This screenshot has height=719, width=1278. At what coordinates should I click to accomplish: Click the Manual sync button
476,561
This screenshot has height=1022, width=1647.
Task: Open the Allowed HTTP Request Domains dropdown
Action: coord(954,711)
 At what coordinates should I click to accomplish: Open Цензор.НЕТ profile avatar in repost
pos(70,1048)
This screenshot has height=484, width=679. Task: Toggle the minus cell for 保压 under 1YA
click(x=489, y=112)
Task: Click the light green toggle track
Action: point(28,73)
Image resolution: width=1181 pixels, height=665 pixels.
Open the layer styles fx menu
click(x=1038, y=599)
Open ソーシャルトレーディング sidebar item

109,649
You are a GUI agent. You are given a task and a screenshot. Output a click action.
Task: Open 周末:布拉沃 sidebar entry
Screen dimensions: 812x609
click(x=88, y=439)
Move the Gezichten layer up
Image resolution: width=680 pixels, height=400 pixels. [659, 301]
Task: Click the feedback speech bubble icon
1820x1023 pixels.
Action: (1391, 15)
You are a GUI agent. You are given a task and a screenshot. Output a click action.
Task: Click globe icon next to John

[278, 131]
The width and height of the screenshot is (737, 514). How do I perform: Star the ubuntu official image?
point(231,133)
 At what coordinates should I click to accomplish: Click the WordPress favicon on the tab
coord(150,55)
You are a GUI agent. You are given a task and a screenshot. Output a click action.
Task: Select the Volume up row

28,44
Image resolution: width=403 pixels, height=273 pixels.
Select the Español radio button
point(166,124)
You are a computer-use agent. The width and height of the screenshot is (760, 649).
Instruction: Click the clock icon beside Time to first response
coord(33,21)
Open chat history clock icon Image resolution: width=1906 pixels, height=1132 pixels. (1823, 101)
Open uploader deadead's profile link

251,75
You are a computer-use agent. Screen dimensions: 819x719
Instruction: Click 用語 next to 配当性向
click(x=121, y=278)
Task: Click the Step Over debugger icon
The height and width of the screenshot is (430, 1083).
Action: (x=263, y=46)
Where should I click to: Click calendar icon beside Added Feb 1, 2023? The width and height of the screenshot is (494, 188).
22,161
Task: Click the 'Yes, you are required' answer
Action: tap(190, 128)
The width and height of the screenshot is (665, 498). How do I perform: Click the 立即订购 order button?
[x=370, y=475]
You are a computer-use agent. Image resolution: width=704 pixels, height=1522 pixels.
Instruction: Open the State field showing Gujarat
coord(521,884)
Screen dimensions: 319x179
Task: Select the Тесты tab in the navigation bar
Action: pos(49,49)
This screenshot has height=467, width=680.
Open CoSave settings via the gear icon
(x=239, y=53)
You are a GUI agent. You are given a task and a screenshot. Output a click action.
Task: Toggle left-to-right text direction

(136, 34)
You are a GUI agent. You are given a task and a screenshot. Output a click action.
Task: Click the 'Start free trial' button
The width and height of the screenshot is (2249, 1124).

● ● ●

Aim of the task: Reproduce every line of the material above word for word, without changing anything.

Reply to the task:
This screenshot has height=719, width=1278. At what coordinates should I click to accomplish: Click the Manual sync button
476,561
This screenshot has height=1022, width=1647.
Task: Open the Allowed HTTP Request Domains dropdown
Action: coord(954,711)
 At what coordinates should I click to accomplish: Open Цензор.НЕТ profile avatar in repost
pos(70,1048)
This screenshot has height=484, width=679. Task: Toggle the minus cell for 保压 under 1YA
click(x=489, y=112)
Task: Click the light green toggle track
Action: point(28,73)
Image resolution: width=1181 pixels, height=665 pixels.
Open the layer styles fx menu
click(x=1038, y=599)
Open ソーシャルトレーディング sidebar item

109,649
You are a GUI agent. You are given a task and a screenshot. Output a click action.
Task: Open 周末:布拉沃 sidebar entry
Screen dimensions: 812x609
click(x=88, y=439)
Move the Gezichten layer up
Image resolution: width=680 pixels, height=400 pixels. [659, 301]
Task: Click the feedback speech bubble icon
1820x1023 pixels.
Action: (1391, 15)
You are a GUI agent. You are given a task and a screenshot. Output a click action.
Task: Click globe icon next to John

[278, 131]
The width and height of the screenshot is (737, 514). How do I perform: Star the ubuntu official image?
point(231,133)
 At what coordinates should I click to accomplish: Click the WordPress favicon on the tab
coord(150,55)
You are a GUI agent. You are given a task and a screenshot. Output a click action.
Task: Select the Volume up row

28,44
Image resolution: width=403 pixels, height=273 pixels.
Select the Español radio button
point(166,124)
You are a computer-use agent. The width and height of the screenshot is (760, 649).
Instruction: Click the clock icon beside Time to first response
coord(33,21)
Open chat history clock icon Image resolution: width=1906 pixels, height=1132 pixels. (1823, 101)
Open uploader deadead's profile link

251,75
You are a computer-use agent. Screen dimensions: 819x719
Instruction: Click 用語 next to 配当性向
click(x=121, y=278)
Task: Click the Step Over debugger icon
The height and width of the screenshot is (430, 1083).
Action: (x=263, y=46)
Where should I click to: Click calendar icon beside Added Feb 1, 2023? The width and height of the screenshot is (494, 188).
22,161
Task: Click the 'Yes, you are required' answer
Action: tap(190, 128)
The width and height of the screenshot is (665, 498). How do I perform: Click the 立即订购 order button?
[x=370, y=475]
You are a computer-use agent. Image resolution: width=704 pixels, height=1522 pixels.
Instruction: Open the State field showing Gujarat
coord(521,884)
Screen dimensions: 319x179
Task: Select the Тесты tab in the navigation bar
Action: pos(49,49)
This screenshot has height=467, width=680.
Open CoSave settings via the gear icon
(x=239, y=53)
You are a GUI agent. You are given a task and a screenshot. Output a click action.
Task: Toggle left-to-right text direction

(136, 34)
You are a GUI agent. You are given a task and a screenshot. Output a click action.
Task: Click the 'Start free trial' button
The width and height of the screenshot is (2249, 1124).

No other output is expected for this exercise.